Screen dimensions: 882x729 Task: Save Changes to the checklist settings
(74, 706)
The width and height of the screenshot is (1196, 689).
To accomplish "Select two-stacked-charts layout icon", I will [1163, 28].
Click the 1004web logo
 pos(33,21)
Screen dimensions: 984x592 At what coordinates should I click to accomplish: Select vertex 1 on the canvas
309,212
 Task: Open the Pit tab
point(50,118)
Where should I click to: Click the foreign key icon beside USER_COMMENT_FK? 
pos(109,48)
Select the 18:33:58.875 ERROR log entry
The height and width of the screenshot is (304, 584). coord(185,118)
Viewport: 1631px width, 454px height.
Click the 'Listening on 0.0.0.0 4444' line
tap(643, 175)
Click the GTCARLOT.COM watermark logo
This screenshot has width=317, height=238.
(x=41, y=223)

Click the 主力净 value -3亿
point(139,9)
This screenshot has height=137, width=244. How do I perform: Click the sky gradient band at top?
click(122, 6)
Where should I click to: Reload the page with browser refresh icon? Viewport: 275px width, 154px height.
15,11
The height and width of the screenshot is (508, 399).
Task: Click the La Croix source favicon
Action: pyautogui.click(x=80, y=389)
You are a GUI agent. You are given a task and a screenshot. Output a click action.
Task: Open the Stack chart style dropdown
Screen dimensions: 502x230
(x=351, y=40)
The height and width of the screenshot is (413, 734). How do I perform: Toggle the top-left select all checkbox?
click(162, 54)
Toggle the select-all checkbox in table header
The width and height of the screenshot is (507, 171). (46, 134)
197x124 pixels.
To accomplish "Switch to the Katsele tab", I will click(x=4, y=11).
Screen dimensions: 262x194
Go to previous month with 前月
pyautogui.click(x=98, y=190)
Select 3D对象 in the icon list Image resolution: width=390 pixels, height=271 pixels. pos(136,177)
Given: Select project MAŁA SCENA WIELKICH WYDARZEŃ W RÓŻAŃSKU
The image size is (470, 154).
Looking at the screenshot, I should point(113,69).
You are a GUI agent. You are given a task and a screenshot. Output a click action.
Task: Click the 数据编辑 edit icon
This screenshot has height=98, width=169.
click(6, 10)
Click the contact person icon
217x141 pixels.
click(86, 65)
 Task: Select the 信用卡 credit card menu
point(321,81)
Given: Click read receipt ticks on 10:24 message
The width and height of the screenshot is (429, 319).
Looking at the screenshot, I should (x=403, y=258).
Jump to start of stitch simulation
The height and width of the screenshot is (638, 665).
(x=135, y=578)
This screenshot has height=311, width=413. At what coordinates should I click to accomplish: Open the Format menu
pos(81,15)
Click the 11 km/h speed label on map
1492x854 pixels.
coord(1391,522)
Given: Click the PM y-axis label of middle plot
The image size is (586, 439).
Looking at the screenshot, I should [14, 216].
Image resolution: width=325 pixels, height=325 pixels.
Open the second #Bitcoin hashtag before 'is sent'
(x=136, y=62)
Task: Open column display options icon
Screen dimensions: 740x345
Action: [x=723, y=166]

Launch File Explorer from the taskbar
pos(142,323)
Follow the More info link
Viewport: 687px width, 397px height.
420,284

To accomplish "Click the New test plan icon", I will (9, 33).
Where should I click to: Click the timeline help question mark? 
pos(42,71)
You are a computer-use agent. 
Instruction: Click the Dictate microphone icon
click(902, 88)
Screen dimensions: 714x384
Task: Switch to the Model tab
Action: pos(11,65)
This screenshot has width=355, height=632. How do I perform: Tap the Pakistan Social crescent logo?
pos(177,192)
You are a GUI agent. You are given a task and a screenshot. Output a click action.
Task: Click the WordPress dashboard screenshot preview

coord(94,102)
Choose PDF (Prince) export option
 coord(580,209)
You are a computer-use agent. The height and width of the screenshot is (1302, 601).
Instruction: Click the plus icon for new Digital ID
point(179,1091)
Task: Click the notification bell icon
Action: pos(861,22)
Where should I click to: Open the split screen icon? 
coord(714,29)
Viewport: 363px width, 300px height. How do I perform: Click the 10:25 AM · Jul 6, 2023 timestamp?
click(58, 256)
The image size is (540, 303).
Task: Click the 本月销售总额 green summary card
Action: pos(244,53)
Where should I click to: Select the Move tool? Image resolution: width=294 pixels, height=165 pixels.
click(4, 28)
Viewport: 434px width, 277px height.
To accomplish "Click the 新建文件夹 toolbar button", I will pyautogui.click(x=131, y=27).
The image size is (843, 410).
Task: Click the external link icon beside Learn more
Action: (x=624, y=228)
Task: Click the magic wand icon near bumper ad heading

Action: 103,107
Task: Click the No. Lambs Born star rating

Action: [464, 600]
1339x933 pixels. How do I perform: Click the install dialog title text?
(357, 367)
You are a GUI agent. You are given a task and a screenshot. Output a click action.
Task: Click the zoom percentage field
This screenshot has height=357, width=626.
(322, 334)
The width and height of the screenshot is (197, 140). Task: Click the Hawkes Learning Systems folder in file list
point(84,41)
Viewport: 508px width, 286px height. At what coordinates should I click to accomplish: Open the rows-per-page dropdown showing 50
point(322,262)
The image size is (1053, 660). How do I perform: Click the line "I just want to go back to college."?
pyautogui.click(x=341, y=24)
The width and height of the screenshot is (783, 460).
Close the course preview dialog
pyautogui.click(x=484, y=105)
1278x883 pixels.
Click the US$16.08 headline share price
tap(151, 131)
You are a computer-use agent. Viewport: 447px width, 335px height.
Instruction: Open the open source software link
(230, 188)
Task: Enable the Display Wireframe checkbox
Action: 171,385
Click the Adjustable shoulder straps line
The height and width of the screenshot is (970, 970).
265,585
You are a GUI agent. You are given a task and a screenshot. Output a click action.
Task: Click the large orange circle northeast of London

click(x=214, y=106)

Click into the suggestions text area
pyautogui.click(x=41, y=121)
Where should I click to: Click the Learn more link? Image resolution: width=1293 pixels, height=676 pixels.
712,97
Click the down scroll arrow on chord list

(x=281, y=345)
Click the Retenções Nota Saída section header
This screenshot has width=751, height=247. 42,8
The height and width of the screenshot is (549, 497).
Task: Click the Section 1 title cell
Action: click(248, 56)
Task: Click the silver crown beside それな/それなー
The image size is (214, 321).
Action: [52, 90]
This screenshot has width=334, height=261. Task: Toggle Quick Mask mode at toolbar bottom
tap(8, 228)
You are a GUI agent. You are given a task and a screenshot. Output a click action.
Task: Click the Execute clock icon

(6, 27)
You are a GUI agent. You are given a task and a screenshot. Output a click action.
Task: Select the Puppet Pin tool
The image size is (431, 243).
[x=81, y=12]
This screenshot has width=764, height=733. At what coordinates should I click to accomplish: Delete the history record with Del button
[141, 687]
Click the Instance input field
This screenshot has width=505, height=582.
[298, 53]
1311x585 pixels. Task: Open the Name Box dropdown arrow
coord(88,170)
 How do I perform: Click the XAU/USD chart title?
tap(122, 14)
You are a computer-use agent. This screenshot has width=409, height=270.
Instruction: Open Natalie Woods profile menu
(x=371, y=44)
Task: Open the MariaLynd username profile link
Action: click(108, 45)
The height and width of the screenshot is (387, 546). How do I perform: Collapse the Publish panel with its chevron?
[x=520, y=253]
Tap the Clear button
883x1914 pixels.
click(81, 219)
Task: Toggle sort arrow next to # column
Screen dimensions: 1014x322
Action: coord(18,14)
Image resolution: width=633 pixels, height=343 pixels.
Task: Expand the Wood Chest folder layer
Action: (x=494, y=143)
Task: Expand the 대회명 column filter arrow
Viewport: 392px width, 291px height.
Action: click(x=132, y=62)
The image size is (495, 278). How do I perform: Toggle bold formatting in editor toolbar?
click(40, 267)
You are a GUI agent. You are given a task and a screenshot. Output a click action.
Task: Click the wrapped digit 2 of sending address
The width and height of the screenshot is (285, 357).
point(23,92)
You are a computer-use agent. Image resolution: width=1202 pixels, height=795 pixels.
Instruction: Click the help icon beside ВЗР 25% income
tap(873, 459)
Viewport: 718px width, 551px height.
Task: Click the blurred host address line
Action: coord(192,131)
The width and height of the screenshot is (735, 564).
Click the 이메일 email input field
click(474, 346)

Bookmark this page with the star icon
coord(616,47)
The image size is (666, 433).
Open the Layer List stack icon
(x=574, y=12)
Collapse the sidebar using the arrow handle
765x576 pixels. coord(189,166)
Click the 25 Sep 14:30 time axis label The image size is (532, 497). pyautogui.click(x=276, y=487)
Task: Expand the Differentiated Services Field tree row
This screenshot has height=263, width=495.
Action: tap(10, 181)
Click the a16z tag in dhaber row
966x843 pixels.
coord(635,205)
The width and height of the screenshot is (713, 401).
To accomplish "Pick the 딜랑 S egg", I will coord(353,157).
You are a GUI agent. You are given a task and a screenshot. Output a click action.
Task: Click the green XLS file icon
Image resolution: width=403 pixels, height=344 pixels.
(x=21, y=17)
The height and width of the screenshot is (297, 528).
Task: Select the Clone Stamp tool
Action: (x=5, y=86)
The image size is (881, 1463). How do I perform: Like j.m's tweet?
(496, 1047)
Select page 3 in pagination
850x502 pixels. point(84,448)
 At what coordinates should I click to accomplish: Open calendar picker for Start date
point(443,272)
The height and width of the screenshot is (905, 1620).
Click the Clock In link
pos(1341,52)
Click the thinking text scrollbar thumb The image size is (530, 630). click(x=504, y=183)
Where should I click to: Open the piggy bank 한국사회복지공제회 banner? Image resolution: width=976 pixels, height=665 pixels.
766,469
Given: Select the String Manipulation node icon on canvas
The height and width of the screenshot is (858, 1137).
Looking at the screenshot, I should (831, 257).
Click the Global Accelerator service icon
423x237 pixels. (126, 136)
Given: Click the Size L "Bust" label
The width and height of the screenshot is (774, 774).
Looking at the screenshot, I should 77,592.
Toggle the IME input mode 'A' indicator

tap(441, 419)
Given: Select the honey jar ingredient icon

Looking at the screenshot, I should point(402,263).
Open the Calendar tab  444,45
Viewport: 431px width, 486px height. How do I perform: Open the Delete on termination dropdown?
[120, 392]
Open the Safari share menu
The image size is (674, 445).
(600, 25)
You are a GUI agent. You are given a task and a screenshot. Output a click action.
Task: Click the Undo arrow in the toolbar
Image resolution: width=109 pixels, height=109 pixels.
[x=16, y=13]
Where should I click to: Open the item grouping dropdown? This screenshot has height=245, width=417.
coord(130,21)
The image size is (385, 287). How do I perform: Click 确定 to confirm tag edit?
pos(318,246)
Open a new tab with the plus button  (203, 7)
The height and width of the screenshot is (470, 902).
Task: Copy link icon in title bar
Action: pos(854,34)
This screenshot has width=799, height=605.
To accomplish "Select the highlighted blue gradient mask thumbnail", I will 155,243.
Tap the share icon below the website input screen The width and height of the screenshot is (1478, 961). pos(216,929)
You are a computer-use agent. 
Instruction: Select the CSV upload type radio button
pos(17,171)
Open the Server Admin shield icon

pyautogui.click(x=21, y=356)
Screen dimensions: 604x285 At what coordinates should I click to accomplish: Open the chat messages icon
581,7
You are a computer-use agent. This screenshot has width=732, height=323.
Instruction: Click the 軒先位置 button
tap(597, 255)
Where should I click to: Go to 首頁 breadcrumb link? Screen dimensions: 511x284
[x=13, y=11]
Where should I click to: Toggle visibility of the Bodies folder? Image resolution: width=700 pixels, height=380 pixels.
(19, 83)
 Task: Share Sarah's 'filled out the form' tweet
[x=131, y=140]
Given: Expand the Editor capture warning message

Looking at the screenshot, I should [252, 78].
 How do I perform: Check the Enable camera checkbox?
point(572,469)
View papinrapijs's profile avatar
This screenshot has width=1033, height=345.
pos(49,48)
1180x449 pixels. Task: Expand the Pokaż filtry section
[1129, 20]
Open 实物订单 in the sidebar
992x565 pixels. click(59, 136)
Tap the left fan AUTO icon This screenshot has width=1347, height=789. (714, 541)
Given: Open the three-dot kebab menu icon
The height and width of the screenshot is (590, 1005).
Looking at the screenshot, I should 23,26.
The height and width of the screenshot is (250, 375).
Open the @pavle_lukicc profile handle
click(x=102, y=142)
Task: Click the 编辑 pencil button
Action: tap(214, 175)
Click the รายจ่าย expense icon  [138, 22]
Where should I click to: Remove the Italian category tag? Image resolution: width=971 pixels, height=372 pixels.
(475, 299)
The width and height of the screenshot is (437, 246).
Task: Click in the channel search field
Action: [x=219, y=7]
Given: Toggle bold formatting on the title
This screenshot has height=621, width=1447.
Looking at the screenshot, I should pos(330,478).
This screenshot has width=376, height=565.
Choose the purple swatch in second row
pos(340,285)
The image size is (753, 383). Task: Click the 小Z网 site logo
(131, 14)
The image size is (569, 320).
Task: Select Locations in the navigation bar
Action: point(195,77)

[TASK STATEMENT] Word for word, restate the lines of the listing above starting at the line with "The image size is (674, 445)." and ending at the line with "Tap the share", and nothing outside them.

[FINAL ANSWER]
The image size is (674, 445).
(600, 25)
You are a GUI agent. You are given a task and a screenshot. Output a click action.
Task: Click the Undo arrow in the toolbar
Image resolution: width=109 pixels, height=109 pixels.
[x=16, y=13]
Where should I click to: Open the item grouping dropdown? This screenshot has height=245, width=417.
coord(130,21)
The image size is (385, 287). How do I perform: Click 确定 to confirm tag edit?
pos(318,246)
Open a new tab with the plus button  (203, 7)
The height and width of the screenshot is (470, 902).
Task: Copy link icon in title bar
Action: pos(854,34)
This screenshot has width=799, height=605.
To accomplish "Select the highlighted blue gradient mask thumbnail", I will 155,243.
Tap the share icon below the website input screen The width and height of the screenshot is (1478, 961). pos(216,929)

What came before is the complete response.